Bill Weber — RIP

He would’ve scoffed at the next verb: we “met” on ILX in the summer or fall of 2005, sparring over Michael Haneke films but most explicitly about Brokeback Mountain. Smitten for extracurricular reasons, I put aside the movie’s flaws. With Bill, he could scoff at you for many things: sentimentality; the folly of praising anyone you met online as a “friend”; fawning over repressed gay romances played by actors who weren’t Dennis Quaid and Jeff Bridges. Bill called me out on them. His love affair with film was inspiring and a burr: thanks to Bill, I knew I had to find this silent John Ford or that Abbot & Costello comedy. I could never surpass him for a one-sentence quip, which adduced his stand-up ambitions. Impressed, I asked him if he wanted to write for Stylus Magazine, for which I served as an editor. After a Robert Altman retrospective, he showed his command of a prose style he’d spent twenty years honing: every review showed no slackening, quite the contrary; he knew this was his moment, though if you reminded him he’d tell you to fuck off. He wrote for Slant Magazine for several years, each review demonstrating his wit and erudition, going as far as one could go in those days of paid or feebly paid movie journalism.
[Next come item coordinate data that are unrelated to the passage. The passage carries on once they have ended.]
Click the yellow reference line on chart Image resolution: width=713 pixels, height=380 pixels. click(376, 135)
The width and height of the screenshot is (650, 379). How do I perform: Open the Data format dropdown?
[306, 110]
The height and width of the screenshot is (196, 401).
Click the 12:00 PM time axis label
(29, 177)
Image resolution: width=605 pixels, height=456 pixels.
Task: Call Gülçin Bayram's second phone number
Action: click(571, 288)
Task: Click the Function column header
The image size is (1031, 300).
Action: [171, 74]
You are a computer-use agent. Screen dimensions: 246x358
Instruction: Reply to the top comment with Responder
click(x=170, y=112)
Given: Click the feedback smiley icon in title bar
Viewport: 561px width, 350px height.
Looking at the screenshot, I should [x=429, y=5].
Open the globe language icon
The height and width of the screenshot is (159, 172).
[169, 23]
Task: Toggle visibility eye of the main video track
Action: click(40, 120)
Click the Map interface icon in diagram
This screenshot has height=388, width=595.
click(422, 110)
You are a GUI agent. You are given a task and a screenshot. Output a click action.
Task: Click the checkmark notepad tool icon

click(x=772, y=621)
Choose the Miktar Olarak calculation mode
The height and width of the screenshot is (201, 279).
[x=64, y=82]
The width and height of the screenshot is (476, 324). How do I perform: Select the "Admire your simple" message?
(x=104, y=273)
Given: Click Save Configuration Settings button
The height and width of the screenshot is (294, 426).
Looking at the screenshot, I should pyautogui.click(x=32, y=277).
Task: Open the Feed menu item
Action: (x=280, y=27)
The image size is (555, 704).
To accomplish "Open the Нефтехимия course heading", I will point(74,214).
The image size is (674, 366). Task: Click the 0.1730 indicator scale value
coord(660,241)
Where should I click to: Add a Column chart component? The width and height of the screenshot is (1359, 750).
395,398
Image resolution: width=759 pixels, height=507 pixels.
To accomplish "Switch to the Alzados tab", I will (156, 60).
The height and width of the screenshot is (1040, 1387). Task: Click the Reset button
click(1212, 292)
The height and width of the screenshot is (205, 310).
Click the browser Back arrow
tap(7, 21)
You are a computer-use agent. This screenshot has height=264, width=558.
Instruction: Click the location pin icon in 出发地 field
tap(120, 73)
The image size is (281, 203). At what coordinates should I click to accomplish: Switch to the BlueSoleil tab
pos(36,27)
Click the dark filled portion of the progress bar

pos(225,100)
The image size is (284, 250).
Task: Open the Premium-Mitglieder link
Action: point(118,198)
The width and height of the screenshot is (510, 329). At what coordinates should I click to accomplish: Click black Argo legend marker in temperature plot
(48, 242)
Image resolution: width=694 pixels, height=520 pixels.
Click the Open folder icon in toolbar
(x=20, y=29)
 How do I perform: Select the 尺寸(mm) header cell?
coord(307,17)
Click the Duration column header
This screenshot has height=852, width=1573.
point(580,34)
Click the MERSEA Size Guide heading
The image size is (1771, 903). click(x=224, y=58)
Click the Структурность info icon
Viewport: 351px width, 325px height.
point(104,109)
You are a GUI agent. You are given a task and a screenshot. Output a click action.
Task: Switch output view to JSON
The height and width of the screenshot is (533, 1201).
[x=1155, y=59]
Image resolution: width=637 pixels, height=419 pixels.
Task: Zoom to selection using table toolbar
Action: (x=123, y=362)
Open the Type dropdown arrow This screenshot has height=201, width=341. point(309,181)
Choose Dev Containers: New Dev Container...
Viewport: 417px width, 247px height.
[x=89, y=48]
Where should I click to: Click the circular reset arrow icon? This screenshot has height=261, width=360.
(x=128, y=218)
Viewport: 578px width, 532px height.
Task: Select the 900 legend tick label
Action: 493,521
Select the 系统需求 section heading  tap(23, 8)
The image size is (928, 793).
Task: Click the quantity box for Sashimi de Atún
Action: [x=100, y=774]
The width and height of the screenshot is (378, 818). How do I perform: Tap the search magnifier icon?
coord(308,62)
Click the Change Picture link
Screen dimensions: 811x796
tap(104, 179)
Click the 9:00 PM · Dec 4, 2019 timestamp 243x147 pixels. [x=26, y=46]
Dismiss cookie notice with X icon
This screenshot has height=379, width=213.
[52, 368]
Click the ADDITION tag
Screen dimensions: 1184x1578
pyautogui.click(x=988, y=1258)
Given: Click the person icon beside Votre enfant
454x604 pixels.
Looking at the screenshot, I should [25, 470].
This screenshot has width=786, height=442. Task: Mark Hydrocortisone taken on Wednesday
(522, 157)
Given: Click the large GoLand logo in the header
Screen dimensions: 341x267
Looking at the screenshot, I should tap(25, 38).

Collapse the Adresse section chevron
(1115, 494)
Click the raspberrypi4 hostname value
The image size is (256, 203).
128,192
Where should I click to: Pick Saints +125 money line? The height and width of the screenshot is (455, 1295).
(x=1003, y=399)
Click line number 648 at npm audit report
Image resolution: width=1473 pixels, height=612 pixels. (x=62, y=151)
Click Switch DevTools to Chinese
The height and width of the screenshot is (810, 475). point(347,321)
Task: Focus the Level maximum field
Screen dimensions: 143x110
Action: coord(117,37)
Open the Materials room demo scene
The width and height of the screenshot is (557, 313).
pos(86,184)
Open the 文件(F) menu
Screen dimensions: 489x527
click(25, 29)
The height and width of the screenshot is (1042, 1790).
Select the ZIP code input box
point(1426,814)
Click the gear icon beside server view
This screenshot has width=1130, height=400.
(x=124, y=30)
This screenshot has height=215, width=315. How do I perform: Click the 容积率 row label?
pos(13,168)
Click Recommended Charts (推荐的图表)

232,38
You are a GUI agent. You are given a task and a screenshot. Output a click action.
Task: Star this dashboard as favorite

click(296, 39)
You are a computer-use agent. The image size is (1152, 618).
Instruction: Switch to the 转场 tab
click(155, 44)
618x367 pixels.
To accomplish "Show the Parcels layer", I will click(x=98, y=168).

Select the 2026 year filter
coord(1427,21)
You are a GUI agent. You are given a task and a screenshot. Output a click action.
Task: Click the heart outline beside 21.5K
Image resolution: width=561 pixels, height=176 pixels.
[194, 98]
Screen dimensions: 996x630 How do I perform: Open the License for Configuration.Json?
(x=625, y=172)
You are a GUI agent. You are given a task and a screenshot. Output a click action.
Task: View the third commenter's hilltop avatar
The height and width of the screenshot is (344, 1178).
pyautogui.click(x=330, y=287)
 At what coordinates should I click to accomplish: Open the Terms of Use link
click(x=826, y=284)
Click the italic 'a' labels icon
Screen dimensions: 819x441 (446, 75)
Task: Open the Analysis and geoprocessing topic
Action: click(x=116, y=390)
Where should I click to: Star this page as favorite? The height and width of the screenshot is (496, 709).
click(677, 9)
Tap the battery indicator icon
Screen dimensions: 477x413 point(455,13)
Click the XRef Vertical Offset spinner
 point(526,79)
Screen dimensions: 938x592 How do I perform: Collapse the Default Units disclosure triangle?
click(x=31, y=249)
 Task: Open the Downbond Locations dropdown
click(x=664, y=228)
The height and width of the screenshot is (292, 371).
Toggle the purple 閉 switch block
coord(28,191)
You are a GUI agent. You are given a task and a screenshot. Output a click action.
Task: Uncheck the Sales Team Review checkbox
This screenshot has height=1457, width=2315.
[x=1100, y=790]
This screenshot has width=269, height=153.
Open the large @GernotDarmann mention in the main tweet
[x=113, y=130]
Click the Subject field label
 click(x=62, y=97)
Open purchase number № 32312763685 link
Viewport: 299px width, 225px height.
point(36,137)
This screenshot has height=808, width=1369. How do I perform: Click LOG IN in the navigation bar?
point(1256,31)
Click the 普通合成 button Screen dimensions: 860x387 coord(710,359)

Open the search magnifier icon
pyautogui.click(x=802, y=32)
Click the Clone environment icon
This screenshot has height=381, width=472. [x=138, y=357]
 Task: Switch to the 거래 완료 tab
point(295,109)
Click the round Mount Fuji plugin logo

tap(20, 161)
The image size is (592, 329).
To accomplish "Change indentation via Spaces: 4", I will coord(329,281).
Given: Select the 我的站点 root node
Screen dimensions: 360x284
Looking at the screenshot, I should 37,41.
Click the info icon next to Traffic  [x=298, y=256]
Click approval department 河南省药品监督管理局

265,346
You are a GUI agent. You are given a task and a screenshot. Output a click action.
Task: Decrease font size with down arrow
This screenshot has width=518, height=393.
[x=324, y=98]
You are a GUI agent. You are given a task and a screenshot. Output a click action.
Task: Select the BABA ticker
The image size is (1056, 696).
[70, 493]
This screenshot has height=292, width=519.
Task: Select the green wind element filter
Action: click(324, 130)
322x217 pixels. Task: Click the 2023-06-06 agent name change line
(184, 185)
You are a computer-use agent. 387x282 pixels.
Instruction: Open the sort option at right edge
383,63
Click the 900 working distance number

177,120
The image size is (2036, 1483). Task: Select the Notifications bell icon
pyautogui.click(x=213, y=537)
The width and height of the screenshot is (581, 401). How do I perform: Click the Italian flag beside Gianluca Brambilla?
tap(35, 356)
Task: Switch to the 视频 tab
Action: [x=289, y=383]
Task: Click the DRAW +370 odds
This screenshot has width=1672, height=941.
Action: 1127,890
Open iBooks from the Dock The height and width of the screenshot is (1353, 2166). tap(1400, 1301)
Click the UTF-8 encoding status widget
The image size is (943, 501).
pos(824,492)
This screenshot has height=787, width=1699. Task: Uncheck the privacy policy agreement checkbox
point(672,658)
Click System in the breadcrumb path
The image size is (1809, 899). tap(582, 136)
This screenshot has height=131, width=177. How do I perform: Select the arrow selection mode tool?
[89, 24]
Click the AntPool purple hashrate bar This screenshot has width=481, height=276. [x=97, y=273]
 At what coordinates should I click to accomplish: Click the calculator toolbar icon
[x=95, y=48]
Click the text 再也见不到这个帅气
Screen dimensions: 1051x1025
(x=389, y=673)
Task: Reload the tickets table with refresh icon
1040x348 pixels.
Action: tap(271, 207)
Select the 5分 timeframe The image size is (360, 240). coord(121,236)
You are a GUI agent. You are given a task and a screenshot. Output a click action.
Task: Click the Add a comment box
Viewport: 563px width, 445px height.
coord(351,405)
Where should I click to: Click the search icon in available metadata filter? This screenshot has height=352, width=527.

I can hear his death’s-head cackle when we met in person, twelve years after ILX sparrin’, in Miami, for a baseball tournament. Bill wasn’t the kind of person who asked questions about your personal life, or, indeed, any questions. He was always on. Yet after several hours of eating and drinking I exploited what I loved about him after a dozen years’ acquaintance. I called him a cynic to his face and he said “Fuck you” and laughed. He knew. He was a sentimentalist. He was pissed off the world wasn’t as good as he wanted it to be. A Catholic in the best sense, he presented without your permission a dialectical grace: fight tooth and nail over fundamental principles and bullshit; offer words of comfort you wouldn’t think are possible.

Essential to understanding Bill was his coming of age in every sense at the dawn of the Reagan era. The Democratic Party he read about and experienced — the union-strong FDR coalition — was in its death throes. Then AIDS happened. There’s no way around the fact that he came across as a irascible curmudgeon because he grew tired of having to repeat himself as the consequences of those death throes and Reagan’s influence spiraled past the GOP and into younger Dems and liberals. That’s why I keep coming back to my definition of a cynic: a closet sentimentalist frustrated by the stubbornness with which life doesn’t match one’s ideals. Lord knows we fought in person and on this board: we shared a sensibility but not taste. But I know he respected and loved me, and part of those things means annoyance that I couldn’t see things his way.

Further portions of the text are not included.